Prep 10 mins
Cook 2 hrs 30 mins
I wrote this recipe along with my Dad in November of 2007. It's a sweet, smokey, new twist on chili. It's great topped with Shredded sharp cheddar cheese. It also won first place for Non-Traditional Chili at a school cookoff.
- 1 lb hickory smoked bacon, cut into 1-inch pieces
- 1 1⁄2 large sweet onions, Diced
- 2 jalapeno peppers, De-seeded, De-veined, Diced
- 2 lbs ground beef
- 1 1⁄2 cups apple cider
- 1 tablespoon liquid smoke
- 1⁄2 teaspoon liquid smoke
- 2 teaspoons cumin
- 1 bay leaf
- 1 teaspoon salt
- 1⁄2 teaspoon cayenne pepper
- 1 teaspoon chili powder
- 1 teaspoon garlic powder
- 15 ounces red kidney beans, drained
- 15 ounces diced tomatoes with juice
- 15 ounces tomato paste (1 1/2 small cans)
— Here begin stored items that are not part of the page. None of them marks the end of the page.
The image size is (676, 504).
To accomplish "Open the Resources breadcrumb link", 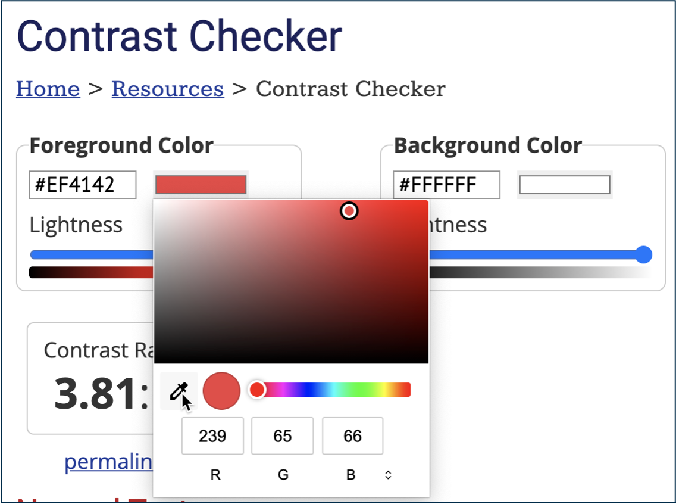I will click(168, 89).
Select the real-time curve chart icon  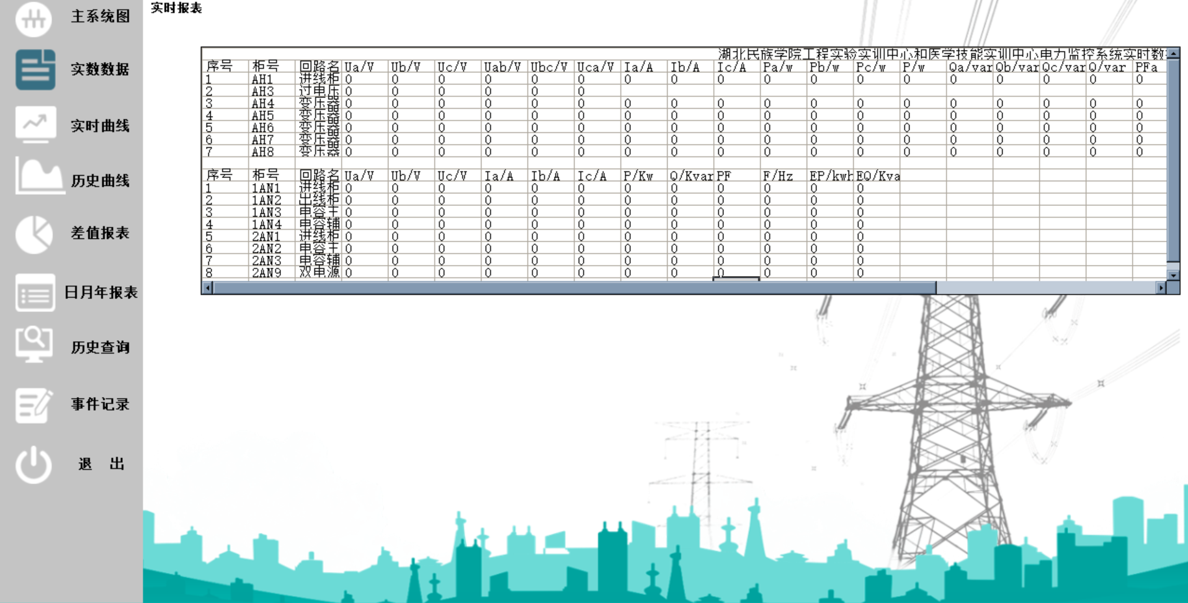(x=35, y=124)
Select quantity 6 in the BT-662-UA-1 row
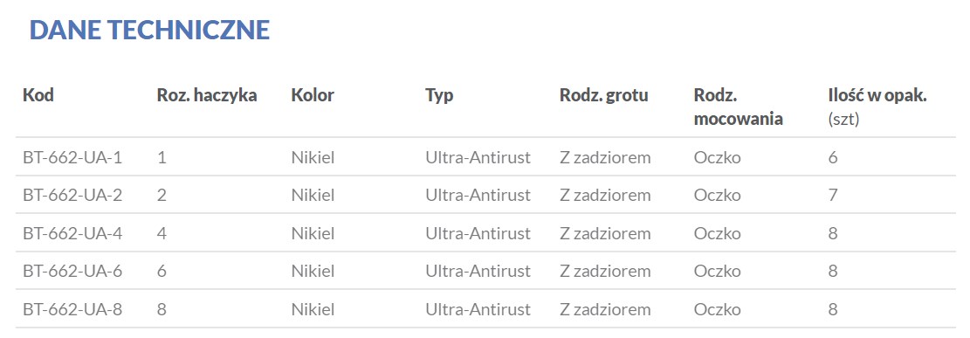Viewport: 970px width, 338px height. point(833,157)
- 3 medium cortland apples
- In a large saucepan, fry Bacon until crispy over medium-high heat. Remove from pan and set aside.
- Sautee onions and peppers in bacon grease. About 3-5 Minutes.
- Add beef and cook until brown.
- Add cider and one tablespoon liquid smoke. Bring to a boil.
- Add cumin, bay leaf, salt, cayenne, garlic and chili powder and mix.
- Add beans, tomatoes and tomato paste. Bring to a boil. Simmer for about two and a half hours or until thickened.
- Remove the core from the apples and cut into a medium to large dice.
- Add bacon, apples, and the half teaspoon of Liquid Smoke and mix.
- Serve Hot topped with Shredded Cheese.